* **Dataset**
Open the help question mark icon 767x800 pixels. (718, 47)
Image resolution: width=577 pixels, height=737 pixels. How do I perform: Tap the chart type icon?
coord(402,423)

* * *

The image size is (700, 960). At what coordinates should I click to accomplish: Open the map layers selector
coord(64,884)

* **What you have to do**
Rewrite the part that opens with the line containing "Image resolution: width=577" and closes with the line containing "coord(402,423)", swapping "chart type icon" for "chart style button" and leaving every other word of those lines unchanged.

* **Output**
Image resolution: width=577 pixels, height=737 pixels. How do I perform: Tap the chart style button?
coord(402,423)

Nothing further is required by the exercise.